The first thing you will notice is that Solo has a very elegant design. On par with the competition from DJI (the current market leader) and Parrot, Solo was designed by Astro Studios, a well-established industrial design agency, and is far more polished than Iris, the first 3DR consumer-friendly drone.

Solo has all the features one can expect from a very advanced camera drone. It uses 3DR’s Pixhawk2 autopilot along with a separate second linux mission computer and a dedicated controller that can host a smartphone or tablet. The gimbal (sold separately) can not only accommodate a GoPro camera (also sold separately), but for the first time the controller and its software can control the camera through the software (in a similar fashion to the GoPro app but this time integrated on 3DR’s software).

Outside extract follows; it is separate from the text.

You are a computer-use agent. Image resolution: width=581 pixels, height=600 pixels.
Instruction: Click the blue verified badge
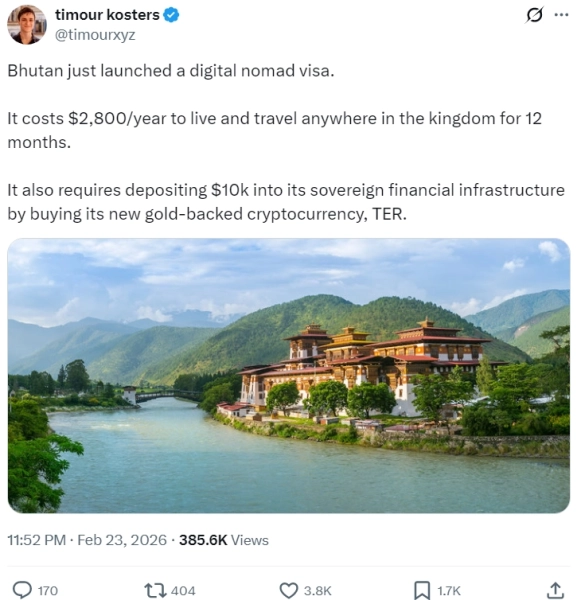(171, 15)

As stated from 3DR the goal is to forget about flying the drone and just manipulate the camera while the autopilot takes care of the rest.

You can take a look at Solo’s functions on the official video below or from 3Drobotics website.

It is worth noticing that, for the first time, 3DR is outsourcing the manufacturing to China, a move that possibly underlines their sales plans (they continue to use their own factories for the production of the rest of their product range). Solo is slightly more expensive than its direct competitors (like Phantom 3), but if you take into account the actual features, specs and equipment, the pricing is really close.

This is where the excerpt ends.